┌─ Working data
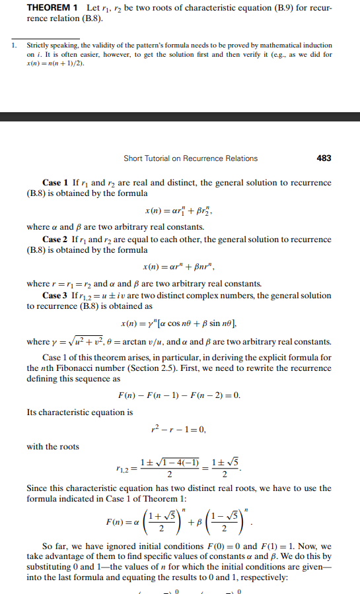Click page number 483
point(324,158)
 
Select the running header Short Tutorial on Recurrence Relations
point(190,158)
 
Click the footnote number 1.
point(13,45)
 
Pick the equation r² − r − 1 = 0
point(179,430)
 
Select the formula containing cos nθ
point(179,323)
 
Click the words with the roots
└─
Could you output every one of the rows above as a numbered list, with the blank lines dropped and the pictures left out?

**Completed exercise:**
1. Click page number 483
2. point(324,158)
3. Select the running header Short Tutorial on Recurrence Relations
4. point(190,158)
5. Click the footnote number 1.
6. point(13,45)
7. Pick the equation r² − r − 1 = 0
8. point(179,430)
9. Select the formula containing cos nθ
10. point(179,323)
11. Click the words with the roots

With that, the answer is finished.